LayoutXLM vs. GNN: An Empirical Evaluation of Relation Extraction for Documents
Abstract
This paper investigates the Relation Extraction task in documents by benchmarking two different neural network models: a multi-modal language model (LayoutXLM) and a Graph Neural Network: Edge Convolution Network (ECN). For this benchmark, we use the XFUND dataset, released along with LayoutXLM. While both models reach similar results, they both exhibit very different characteristics. This raises the question on how to integrate various modalities in a neural network: by merging all modalities thanks to additional pretraining (LayoutXLM), or in a cascaded way (ECN). We conclude by discussing some methodological issues that must be considered for new datasets and task definition in the domain of Information Extraction with complex documents.
1 Introduction
The last years have seen numerous publications in the Natural Language Processing (NLP) community addressing the problem of Information Extraction from complex documents. In this context the term "complex documents" means that considering a document as a mere sequence of sentences is too simplistic: the layout (position of the elements in the page) carries meaningful information. Typical examples are forms and tabular content. Historically, such documents have been addressed by the Computer Vision (CV) community, and formalized as the Document Layout Analysis task, defined as the process of identifying and categorising the regions of interest in a document page.
Recent publications have addressed this task by adapting pre-trained language models enriched with geometrical information (text position in the page). The first attempt went toward multi-modal models combining image (scanned page) and text (provided by OCR) such as Katti et al. (2018). A major step was the adaption of language models with 2D positional information (text position in the page) with Xu et al. (2020, 2021a); Garncarek et al. (2021); Hong et al. (2021). This approach requires an additional pre-training step for integrating this new 2D positional information (millions of pages are usually used). Building on this method, various approaches have been released combining or not image information.

** Stated task **
Extend the paper comparing LayoutXLM and a GNN for relation extraction, starting right after its last sentence. None of the records are needed.

** Records for pointing to text and elements **
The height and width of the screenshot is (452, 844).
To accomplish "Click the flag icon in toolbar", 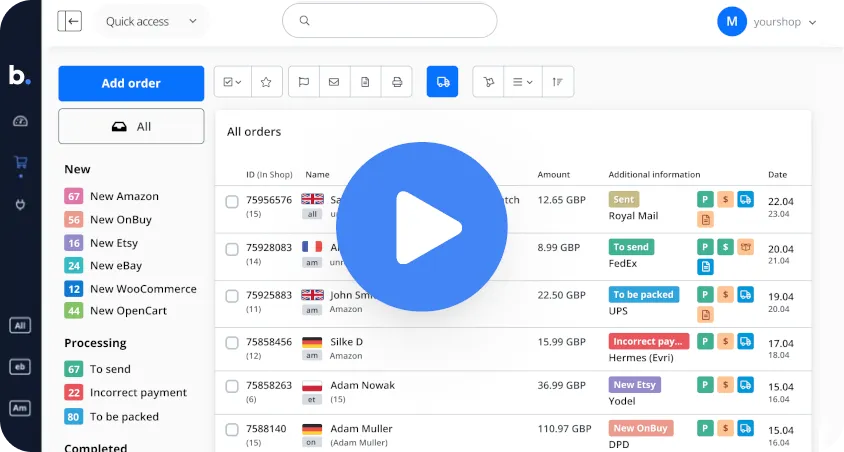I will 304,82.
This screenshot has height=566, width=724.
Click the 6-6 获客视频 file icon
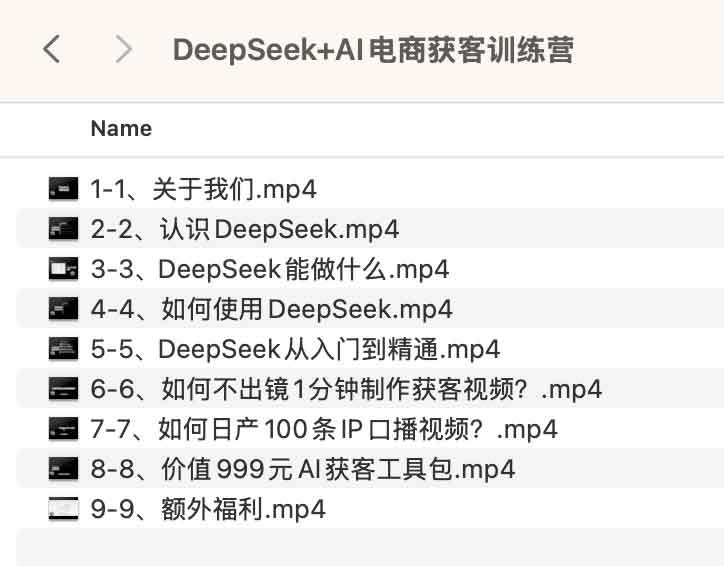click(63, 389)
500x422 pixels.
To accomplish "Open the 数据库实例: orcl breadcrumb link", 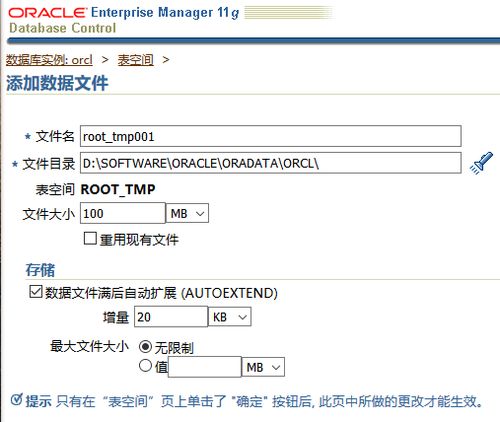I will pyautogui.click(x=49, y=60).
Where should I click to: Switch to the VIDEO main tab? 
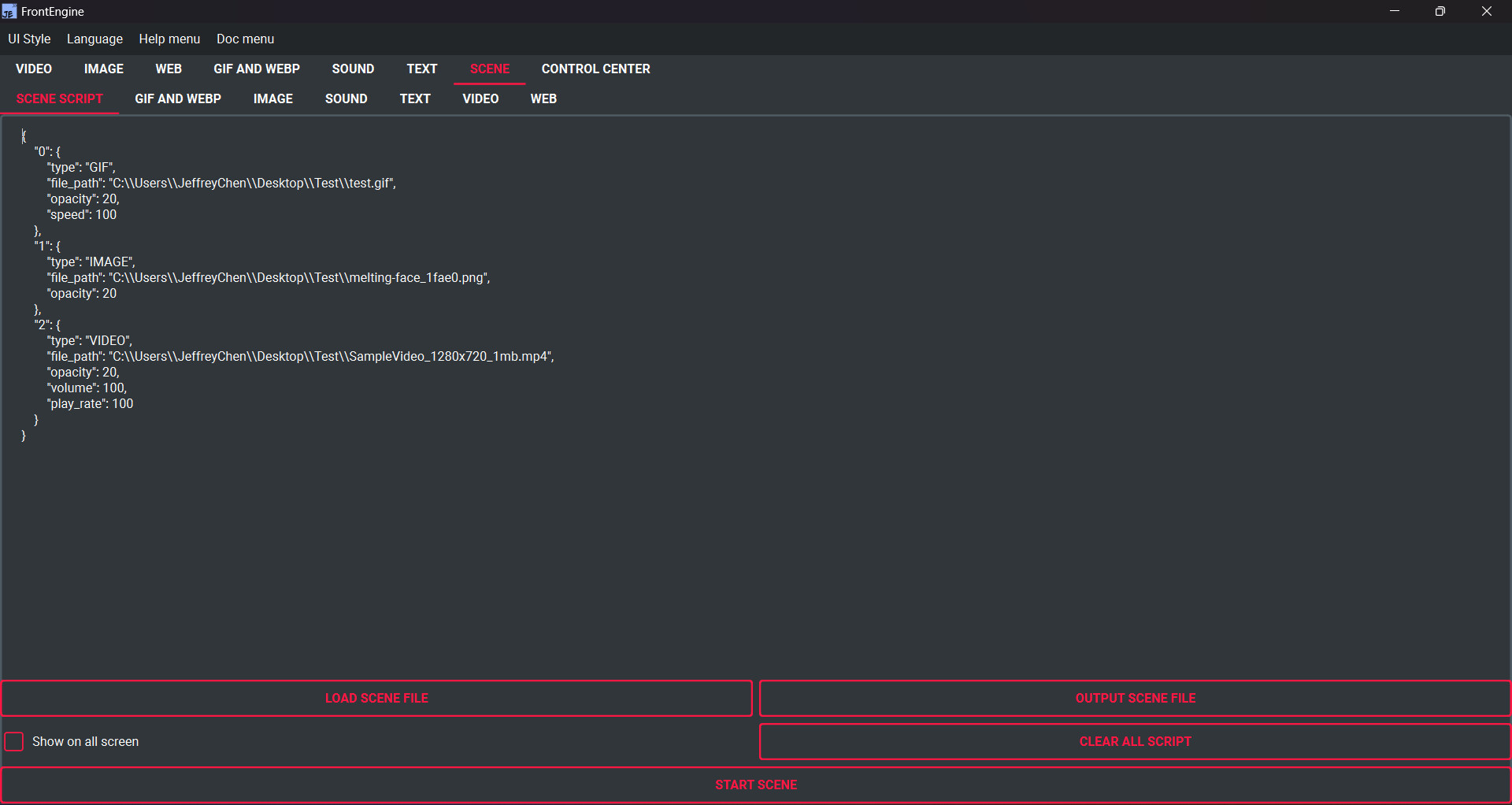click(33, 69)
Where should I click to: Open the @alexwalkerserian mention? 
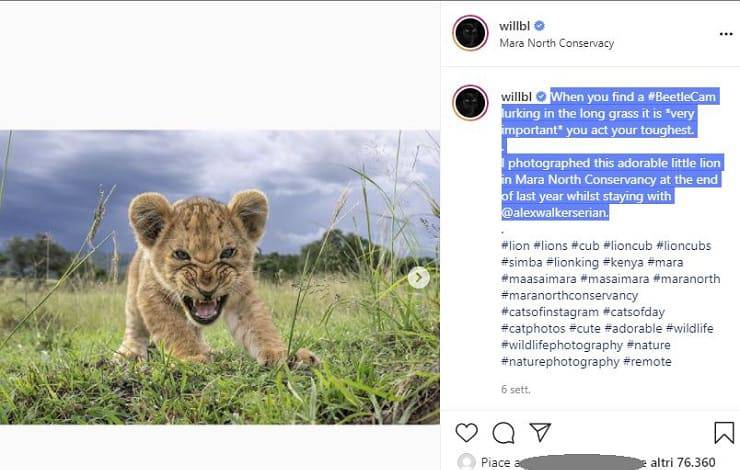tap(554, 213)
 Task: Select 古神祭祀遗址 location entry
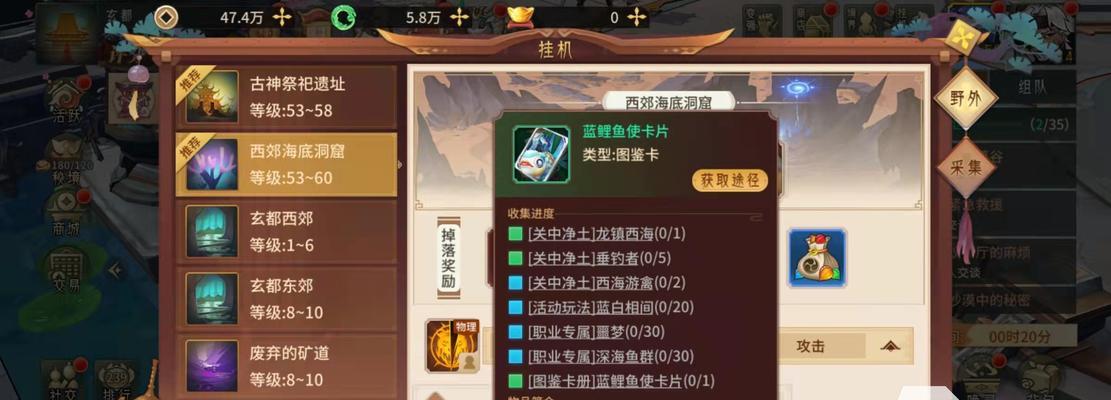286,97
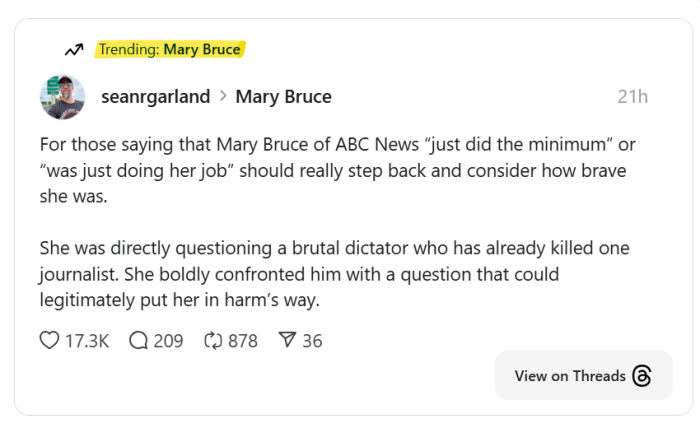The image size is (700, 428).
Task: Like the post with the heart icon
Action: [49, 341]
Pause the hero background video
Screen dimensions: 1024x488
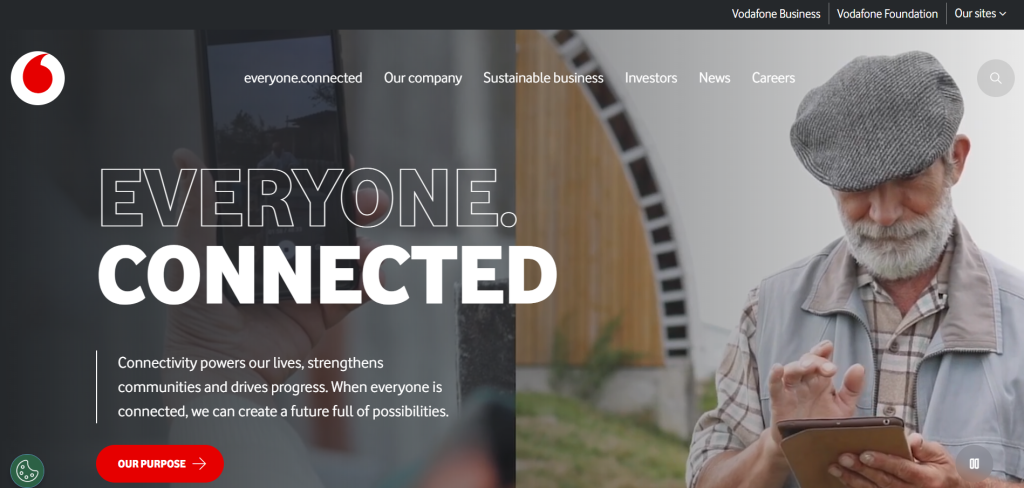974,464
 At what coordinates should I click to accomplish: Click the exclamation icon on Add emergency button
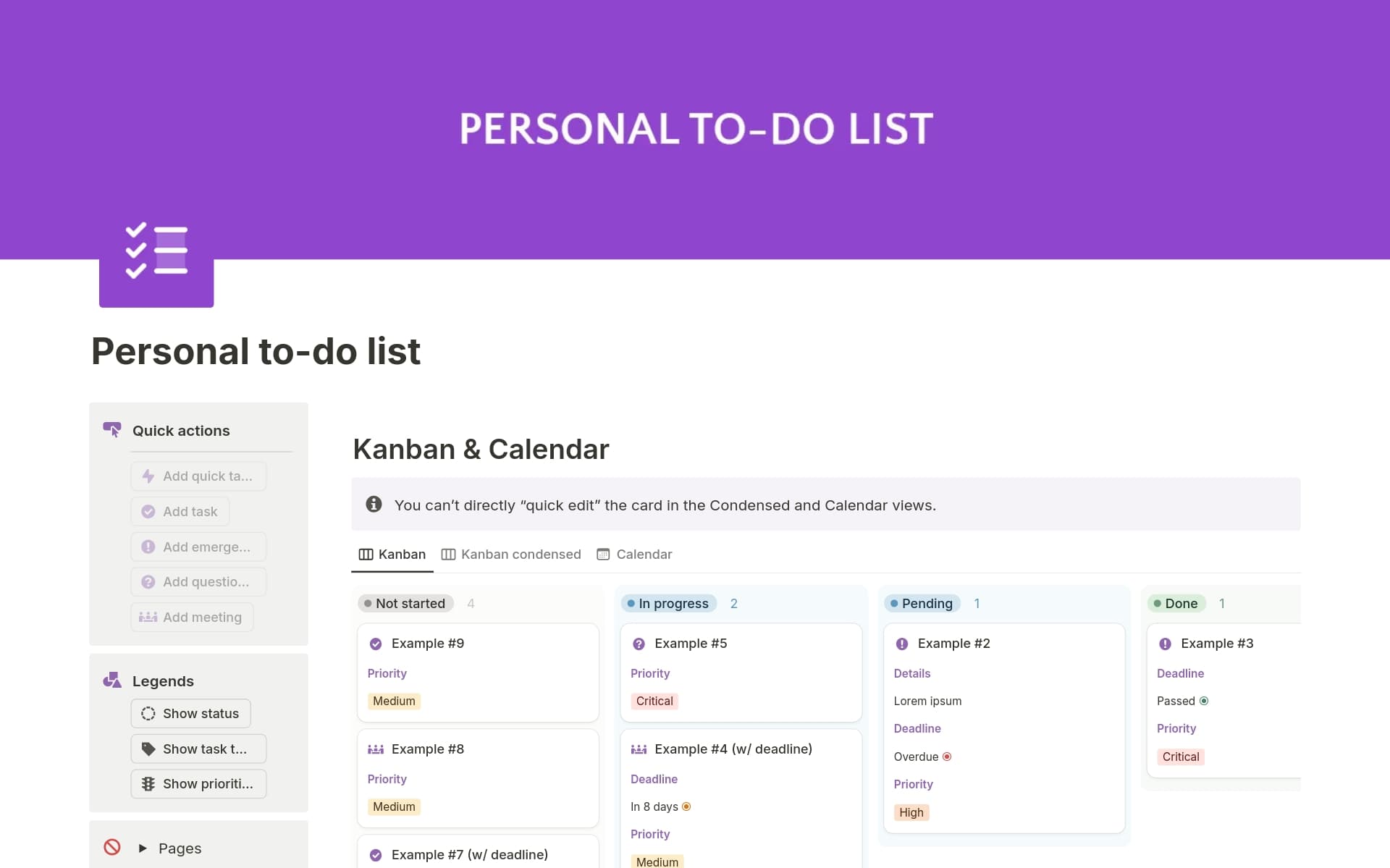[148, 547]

** Answer to the problem **
Beyond the traditional word/region categorisation task (seen as named entity recognition by layoutLM like models), the Relation Extraction (RE) task is also tackled with these multi-modal architectures. This task aims at linking two related textual elements such as the question field and the answer field in a form. Evaluation shows that traditional language models à la BERT perform very badly, and that the addition of 2D positional embedding is of key importance.
In this paper, we investigate whether the use of layoutLM like models is relevant for this RE task and benchmark against a Graph Neural Network model: Since, in some recent work such as Hong et al. (2021); Zhang et al. (2021), the decoder part, based on fully connected graph, allows for good performance, we assume that GNN naturally is well adapted for this RE task. We selected the Edge Convolution Network (ECN) proposed by Clinchant et al. (2018) and benchmark it using the XFUND dataset Xu et al. (2021b). Initially designed for layout segmentation, we adapted it for the Relation Extraction task.
2 Models
We present the two models we are using in this benchmark: LayoutXLM and ECN.
2.1 LayoutXLM
LayoutXLM Xu et al. (2021b) is a multilingual version of LayoutLMv2 Xu et al. (2021a) using XLM-RoBERTa language model Conneau et al. (2020) instead of UniLMv2.
LayoutXLM uses four types of embeddings: the usual text embedding and 1D positional embedding, an additional 2D embedding corresponding to the top left and bottom right coordinates of a token bounding box plus the height and width of the bounding box. Eventually, an image embedding of the page regions using a Resnet backbone is also used. They are added the same way as the 1D positional embedding. The new model is trained with 11 million pages from the IIT-CDIP dataset using adapted pre-training tasks.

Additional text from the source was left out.